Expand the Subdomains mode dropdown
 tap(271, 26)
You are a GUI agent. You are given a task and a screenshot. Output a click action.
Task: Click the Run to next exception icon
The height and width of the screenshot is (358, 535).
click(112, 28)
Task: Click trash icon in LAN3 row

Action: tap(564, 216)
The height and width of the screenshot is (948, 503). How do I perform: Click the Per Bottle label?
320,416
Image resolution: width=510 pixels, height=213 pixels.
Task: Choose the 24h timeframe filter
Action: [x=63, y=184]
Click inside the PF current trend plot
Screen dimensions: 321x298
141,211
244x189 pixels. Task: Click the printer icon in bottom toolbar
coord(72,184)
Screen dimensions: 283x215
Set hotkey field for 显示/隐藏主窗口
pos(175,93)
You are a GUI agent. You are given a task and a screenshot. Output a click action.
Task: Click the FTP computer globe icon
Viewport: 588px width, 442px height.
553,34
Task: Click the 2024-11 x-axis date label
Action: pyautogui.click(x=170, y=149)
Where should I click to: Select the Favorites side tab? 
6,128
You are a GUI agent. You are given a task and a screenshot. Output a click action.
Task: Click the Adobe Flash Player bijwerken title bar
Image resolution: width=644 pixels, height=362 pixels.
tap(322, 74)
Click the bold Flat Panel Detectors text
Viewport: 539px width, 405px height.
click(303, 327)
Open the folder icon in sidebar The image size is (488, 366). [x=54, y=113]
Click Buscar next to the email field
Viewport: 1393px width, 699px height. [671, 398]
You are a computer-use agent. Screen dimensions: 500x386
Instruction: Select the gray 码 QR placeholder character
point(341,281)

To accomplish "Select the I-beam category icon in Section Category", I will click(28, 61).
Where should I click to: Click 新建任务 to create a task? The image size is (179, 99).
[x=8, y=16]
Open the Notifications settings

════════════════════

What you should do: Your task is to reproduce the full listing exactly.

Written response:
Expand the Subdomains mode dropdown
 tap(271, 26)
You are a GUI agent. You are given a task and a screenshot. Output a click action.
Task: Click the Run to next exception icon
The height and width of the screenshot is (358, 535).
click(112, 28)
Task: Click trash icon in LAN3 row

Action: tap(564, 216)
The height and width of the screenshot is (948, 503). How do I perform: Click the Per Bottle label?
320,416
Image resolution: width=510 pixels, height=213 pixels.
Task: Choose the 24h timeframe filter
Action: [x=63, y=184]
Click inside the PF current trend plot
Screen dimensions: 321x298
141,211
244x189 pixels. Task: Click the printer icon in bottom toolbar
coord(72,184)
Screen dimensions: 283x215
Set hotkey field for 显示/隐藏主窗口
pos(175,93)
You are a GUI agent. You are given a task and a screenshot. Output a click action.
Task: Click the FTP computer globe icon
Viewport: 588px width, 442px height.
553,34
Task: Click the 2024-11 x-axis date label
Action: pyautogui.click(x=170, y=149)
Where should I click to: Select the Favorites side tab? 
6,128
You are a GUI agent. You are given a task and a screenshot. Output a click action.
Task: Click the Adobe Flash Player bijwerken title bar
Image resolution: width=644 pixels, height=362 pixels.
tap(322, 74)
Click the bold Flat Panel Detectors text
Viewport: 539px width, 405px height.
click(303, 327)
Open the folder icon in sidebar The image size is (488, 366). [x=54, y=113]
Click Buscar next to the email field
Viewport: 1393px width, 699px height. [671, 398]
You are a computer-use agent. Screen dimensions: 500x386
Instruction: Select the gray 码 QR placeholder character
point(341,281)

To accomplish "Select the I-beam category icon in Section Category", I will click(28, 61).
Where should I click to: Click 新建任务 to create a task? The image size is (179, 99).
[x=8, y=16]
Open the Notifications settings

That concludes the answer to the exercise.